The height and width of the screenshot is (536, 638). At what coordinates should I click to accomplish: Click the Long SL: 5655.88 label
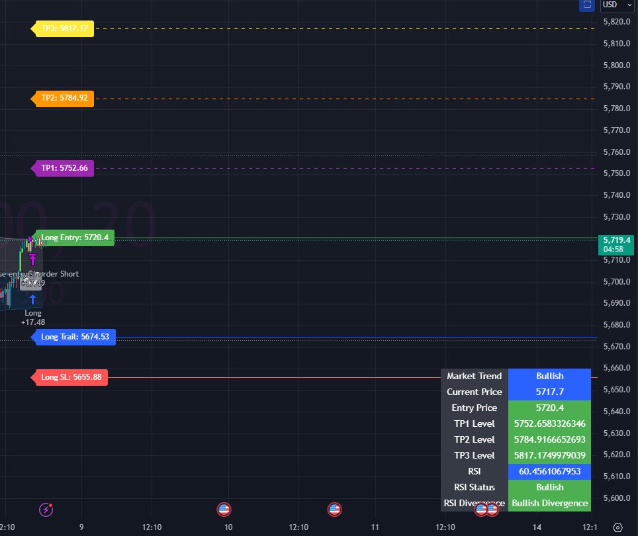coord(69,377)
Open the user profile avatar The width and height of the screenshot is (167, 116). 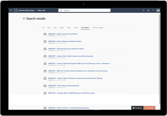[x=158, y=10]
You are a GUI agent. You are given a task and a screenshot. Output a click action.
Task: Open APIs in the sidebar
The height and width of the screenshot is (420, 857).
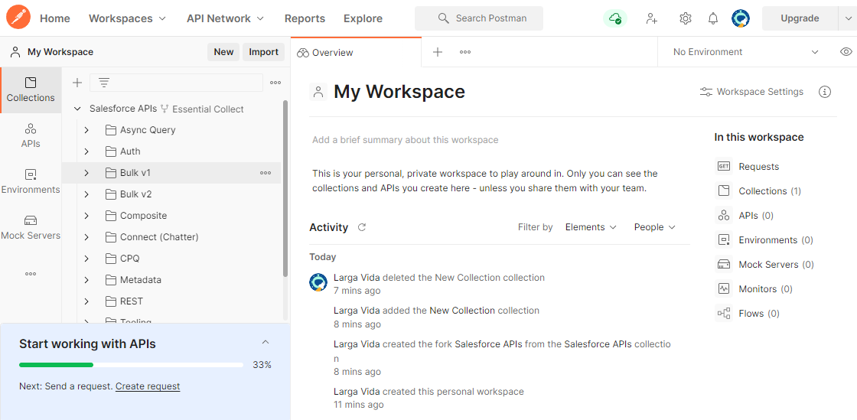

---

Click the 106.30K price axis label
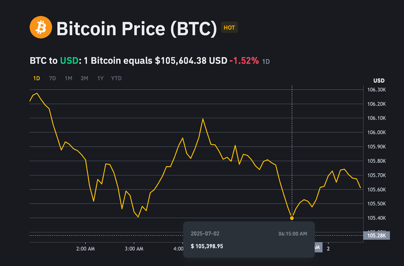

- _What is required_: Can you copy out, word for word, everything from the line containing "You are a GUI" down to the line containing "The height and width of the screenshot is (420, 857).", with both of those lines included?

- _Output of the exercise_:
You are a GUI agent. You are given a task and a screenshot. Output a click action.
Task: Open APIs in the sidebar
The height and width of the screenshot is (420, 857).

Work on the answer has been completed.